June 16, 1996|CHRIS GOODRICH

COMBAT Twelve Years in the U.S. Senate by Warren Rudman (Random House: $27.50; 275 pp.). "Combat"? It's a peculiar word with which to title a civilian memoir, especially since it concerns an institution once known for its gentility and is written by a man sometimes referred to as the Senate's "conscience." Warren Rudman explains that he chose the title in part because it reflected the identity-shaping influence of his Korean War service, but it also intimates why Rudman left the Senate despite his sterling reputation and broad support among his New Hampshire constituency.

Rudman, a lawyer by training and an independent, pragmatic Republican, could deal with liberal Democrats and partisan demagoguery; what he couldn't stand, in the end, was the growth of the Christian Right and its attempts to legislate morality. The rightward tilt of the Republican Party is only the straw that broke Rudman's senatorial back, however; in "Combat" he describes his involvement in three important affairs--the Gramm-Rudman deficit-reduction legislation, the Iran-Contra investigation, and the Keating Five savings-and-loan debacle--that showed U.S. politics at its worst. (He also describes a fourth, the Supreme Court confirmation of Rudman's best friend David Souter, which had a happy ending.)

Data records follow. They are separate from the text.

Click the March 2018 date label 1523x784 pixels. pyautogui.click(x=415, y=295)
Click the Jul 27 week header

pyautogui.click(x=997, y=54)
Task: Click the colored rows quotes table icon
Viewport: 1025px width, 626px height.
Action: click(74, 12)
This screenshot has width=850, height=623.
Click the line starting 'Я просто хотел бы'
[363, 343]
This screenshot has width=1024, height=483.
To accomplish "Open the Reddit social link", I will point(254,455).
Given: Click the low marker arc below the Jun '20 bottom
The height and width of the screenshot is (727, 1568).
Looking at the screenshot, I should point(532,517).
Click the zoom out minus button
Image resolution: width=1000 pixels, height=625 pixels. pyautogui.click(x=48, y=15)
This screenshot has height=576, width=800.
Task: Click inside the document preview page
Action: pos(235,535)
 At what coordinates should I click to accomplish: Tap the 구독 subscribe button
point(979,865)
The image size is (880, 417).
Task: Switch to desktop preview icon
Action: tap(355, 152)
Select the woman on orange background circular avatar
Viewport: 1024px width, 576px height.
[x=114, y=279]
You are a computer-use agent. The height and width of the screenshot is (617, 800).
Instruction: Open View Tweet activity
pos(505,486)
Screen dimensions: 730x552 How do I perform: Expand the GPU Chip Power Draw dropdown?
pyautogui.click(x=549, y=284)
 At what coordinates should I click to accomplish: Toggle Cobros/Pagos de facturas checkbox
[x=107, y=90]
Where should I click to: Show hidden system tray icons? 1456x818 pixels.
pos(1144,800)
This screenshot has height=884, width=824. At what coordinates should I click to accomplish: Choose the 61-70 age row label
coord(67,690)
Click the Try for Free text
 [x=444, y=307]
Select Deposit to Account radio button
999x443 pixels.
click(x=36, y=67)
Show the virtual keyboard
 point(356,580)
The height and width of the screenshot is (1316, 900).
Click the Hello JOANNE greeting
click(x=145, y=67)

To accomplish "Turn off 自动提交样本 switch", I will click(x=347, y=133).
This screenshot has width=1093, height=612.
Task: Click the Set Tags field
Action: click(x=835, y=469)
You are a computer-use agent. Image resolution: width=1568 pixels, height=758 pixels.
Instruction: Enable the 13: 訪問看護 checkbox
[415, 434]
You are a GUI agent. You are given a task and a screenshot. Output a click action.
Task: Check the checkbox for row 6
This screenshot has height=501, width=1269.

Rudman tells these stories well, and it's impossible for the reader not to share his dismay and anger at the low level of contemporary politics. Now in private legal practice, he co-chairs, with former Massachusetts Sen. Paul Tsongas, an organization that seeks to reduce the federal deficit by means-testing entitlements--a perfectly reasonable approach to a major problem that in today's opportunistic political climate is a virtual nonstarter.